# Cleaning and Treating Categorical Variables

In this notebook, we will explore how to handle categorical variables in a dataset. Machine learning algorithms typically require numerical input, so categorical variables need to be transformed into a numerical format. We will demonstrate two common encoding techniques:
- **Label Encoding**
- **One-Hot Encoding**

We will also cover handling missing values in categorical columns.

## Step 1: Import Required Libraries

We will use `numpy` and `pandas` for data manipulation, and `LabelEncoder` and `OneHotEncoder` from `sklearn.preprocessing` for encoding categorical variables.

In [None]:
import numpy as np
import pandas as pd
from sklearn.preprocessing import LabelEncoder, OneHotEncoder

## Step 2: Create the Dataset

We will create a dataset containing names, age, gender, and rank. Note that the `gender` column contains some missing values (`np.nan`).

In [None]:
data = {
    'names': ['steve', 'john', 'richard', 'sarah', 'randy', 'micheal', 'julie'],
    'age': [20, 22, 20, 21, 24, 23, 22],
    'gender': ['Male', 'Male', np.nan, 'Female', np.nan, 'Male', np.nan],
    'rank': [2, 1, 4, 5, 3, 7, 6]
}

df = pd.DataFrame(data)
df

## Step 3: Handle Missing Values

There are different strategies to handle missing values in categorical columns:
- Drop rows containing missing values (if few).
- Drop the entire column (if too many missing values).
- Replace missing values with the most frequent category.

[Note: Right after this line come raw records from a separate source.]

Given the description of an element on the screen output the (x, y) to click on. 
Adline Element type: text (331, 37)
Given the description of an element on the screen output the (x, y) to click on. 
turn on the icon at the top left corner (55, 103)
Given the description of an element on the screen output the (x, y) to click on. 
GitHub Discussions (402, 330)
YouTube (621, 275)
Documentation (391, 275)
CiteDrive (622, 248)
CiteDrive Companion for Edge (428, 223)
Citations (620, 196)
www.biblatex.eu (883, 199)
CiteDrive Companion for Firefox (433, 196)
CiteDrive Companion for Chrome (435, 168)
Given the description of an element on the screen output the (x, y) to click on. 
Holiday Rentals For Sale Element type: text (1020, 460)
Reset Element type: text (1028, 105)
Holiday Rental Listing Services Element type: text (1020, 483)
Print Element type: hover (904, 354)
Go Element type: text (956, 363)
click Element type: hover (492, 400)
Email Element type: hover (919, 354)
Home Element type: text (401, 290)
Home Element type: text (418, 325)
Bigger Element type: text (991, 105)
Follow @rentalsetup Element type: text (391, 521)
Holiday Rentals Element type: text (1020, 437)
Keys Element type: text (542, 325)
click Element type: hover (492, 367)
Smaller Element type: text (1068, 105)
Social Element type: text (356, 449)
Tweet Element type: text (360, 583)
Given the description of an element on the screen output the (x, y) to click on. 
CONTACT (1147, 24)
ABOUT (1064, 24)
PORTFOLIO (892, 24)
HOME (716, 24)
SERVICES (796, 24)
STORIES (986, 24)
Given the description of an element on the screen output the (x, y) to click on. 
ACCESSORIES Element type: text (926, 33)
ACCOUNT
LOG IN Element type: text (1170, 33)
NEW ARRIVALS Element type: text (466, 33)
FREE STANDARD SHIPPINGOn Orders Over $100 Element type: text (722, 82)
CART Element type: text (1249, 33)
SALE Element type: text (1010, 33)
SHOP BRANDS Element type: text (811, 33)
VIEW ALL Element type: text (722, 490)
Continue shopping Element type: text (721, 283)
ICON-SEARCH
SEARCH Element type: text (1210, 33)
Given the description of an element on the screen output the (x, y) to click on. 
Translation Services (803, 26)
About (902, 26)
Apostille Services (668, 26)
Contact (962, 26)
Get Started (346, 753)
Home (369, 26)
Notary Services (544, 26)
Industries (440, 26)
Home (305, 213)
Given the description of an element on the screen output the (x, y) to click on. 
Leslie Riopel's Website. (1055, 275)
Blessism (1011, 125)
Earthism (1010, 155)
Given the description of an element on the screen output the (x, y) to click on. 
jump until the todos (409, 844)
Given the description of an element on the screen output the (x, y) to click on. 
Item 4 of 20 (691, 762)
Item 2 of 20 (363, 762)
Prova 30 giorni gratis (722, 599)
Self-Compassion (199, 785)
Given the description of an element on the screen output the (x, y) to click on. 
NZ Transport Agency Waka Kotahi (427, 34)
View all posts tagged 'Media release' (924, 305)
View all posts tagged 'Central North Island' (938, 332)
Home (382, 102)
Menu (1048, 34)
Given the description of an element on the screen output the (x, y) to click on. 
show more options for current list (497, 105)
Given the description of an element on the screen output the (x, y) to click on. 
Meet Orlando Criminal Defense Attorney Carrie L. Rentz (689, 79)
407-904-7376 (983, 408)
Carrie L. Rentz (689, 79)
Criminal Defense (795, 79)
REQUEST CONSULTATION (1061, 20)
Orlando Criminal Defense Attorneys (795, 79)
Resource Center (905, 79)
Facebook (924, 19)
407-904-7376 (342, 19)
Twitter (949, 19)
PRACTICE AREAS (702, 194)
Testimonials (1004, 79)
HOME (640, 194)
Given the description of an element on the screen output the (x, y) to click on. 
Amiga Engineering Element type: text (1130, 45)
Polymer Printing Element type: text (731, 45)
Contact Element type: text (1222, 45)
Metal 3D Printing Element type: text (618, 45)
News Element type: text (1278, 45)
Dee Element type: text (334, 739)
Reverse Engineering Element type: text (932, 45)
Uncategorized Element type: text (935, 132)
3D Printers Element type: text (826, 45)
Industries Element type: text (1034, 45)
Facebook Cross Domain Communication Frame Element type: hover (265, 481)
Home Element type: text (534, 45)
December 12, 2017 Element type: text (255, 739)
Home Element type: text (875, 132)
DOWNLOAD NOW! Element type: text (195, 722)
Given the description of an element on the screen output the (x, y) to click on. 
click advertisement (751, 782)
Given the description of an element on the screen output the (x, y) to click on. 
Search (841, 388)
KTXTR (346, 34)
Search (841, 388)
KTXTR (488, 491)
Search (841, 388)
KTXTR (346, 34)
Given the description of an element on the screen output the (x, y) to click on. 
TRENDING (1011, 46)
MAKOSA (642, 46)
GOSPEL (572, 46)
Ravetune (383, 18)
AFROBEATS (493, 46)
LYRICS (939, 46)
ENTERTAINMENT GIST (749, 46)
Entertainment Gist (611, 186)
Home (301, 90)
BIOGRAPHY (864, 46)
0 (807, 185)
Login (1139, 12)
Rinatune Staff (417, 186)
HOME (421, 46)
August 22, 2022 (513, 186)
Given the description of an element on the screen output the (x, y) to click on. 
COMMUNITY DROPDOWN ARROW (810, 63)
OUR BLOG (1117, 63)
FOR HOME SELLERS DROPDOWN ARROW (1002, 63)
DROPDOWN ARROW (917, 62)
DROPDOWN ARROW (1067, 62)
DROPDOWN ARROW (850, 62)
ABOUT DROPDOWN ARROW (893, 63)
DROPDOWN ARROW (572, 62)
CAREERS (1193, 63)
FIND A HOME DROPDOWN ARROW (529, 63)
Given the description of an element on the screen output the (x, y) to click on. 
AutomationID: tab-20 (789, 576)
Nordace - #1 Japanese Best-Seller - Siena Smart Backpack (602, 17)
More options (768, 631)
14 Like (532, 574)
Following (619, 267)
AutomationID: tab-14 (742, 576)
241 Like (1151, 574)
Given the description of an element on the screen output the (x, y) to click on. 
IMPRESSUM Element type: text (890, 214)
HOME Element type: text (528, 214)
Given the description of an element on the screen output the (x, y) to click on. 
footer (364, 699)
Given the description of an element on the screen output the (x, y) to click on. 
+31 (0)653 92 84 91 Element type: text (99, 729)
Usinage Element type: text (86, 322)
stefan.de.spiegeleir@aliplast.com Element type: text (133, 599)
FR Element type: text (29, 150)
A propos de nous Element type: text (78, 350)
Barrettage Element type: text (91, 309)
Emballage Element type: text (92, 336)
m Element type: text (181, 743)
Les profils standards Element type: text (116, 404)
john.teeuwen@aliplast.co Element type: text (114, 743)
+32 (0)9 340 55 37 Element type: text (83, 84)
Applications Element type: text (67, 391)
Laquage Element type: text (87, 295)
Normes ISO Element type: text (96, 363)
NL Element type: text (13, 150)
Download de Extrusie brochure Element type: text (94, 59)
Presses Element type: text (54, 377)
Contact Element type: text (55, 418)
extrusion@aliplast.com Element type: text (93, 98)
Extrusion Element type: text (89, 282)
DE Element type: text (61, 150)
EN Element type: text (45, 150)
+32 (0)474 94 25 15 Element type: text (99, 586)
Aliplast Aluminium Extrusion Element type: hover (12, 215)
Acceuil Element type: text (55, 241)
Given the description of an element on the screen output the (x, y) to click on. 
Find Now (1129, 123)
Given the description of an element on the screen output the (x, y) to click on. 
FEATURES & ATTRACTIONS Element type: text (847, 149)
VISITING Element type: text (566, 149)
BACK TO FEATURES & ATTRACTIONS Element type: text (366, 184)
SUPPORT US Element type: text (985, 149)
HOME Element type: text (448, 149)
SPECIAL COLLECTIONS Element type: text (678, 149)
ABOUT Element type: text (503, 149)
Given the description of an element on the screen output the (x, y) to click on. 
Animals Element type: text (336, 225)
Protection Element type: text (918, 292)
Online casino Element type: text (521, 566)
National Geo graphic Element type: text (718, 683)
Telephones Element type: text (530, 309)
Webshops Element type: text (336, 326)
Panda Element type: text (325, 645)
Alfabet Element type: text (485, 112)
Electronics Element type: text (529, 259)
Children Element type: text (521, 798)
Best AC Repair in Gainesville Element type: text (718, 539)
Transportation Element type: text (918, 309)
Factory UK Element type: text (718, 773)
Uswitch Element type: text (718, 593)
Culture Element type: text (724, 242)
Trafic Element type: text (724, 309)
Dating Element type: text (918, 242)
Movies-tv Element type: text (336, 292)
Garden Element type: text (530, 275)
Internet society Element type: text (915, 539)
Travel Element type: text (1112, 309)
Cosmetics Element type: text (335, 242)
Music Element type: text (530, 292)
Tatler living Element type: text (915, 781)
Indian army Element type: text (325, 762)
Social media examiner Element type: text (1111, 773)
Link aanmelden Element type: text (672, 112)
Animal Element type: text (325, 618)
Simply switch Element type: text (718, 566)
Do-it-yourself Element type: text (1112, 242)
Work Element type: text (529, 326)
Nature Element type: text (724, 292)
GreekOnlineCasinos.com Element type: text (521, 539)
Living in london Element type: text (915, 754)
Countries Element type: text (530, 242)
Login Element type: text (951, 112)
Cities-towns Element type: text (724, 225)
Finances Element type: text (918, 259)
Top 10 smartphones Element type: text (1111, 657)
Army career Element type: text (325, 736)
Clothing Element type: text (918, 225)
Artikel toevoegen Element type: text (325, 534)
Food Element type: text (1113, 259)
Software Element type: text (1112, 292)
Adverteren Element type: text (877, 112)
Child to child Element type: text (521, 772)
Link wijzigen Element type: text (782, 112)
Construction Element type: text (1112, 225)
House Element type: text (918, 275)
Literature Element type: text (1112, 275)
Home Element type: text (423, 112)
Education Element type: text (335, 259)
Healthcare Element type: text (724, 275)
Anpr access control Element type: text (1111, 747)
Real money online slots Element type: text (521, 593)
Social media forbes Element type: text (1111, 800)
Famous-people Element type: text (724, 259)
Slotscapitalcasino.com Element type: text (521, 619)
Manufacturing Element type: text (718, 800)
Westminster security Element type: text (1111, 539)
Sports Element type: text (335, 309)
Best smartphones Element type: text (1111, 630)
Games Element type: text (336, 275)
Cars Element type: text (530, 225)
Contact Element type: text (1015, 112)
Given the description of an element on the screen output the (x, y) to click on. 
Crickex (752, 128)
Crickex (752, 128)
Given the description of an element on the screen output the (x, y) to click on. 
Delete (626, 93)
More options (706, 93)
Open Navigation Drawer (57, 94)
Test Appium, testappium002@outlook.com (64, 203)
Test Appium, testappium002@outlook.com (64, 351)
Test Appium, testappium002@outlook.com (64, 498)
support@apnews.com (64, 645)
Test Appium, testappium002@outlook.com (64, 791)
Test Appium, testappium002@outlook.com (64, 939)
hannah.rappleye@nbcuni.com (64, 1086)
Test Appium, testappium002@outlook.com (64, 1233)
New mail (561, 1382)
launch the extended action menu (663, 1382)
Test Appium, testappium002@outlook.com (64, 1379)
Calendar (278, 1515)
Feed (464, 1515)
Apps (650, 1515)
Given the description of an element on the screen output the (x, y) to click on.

In this example, we will drop the `gender` column because filling it might introduce incorrect assumptions.

In [None]:
df = df.drop('gender', axis=1)
df

## Step 4: Label Encoding

Label Encoding converts categorical values into numerical values. Each unique category is assigned a number from 0 to N-1, where N is the number of unique categories.

**Hint:** Label encoding is suitable for ordinal data or when there is no need to avoid implicit ranking of categories.

In [None]:
label_encoder = LabelEncoder()
label_encoder.fit(df['names'])

In [None]:
label_encoded_names = label_encoder.transform(df['names'])
label_encoded_names

## Step 5: One-Hot Encoding

One-Hot Encoding creates a binary column for each category. Each row will have a `1` in the column corresponding to its category, and `0` elsewhere.

**Hint:** One-Hot Encoding is preferred when categorical variables are nominal (no implicit order).

In [None]:
onehot_encoder = OneHotEncoder(sparse_output=False)
onehot_encoder.fit(df[['names']])

In [None]:
onehot_encoded_names = onehot_encoder.transform(df[['names']])

In [None]:
onehot_encoded_df = pd.DataFrame(onehot_encoded_names, columns=onehot_encoder.categories_)
onehot_encoded_df['names'] = df['names']
onehot_encoded_df

## Summary

1. We handled missing values by dropping the `gender` column.
2. We applied **Label Encoding** to convert names into numerical labels.
3. We applied **One-Hot Encoding** to create binary columns for each unique name.

These preprocessing steps make categorical data compatible with machine learning models.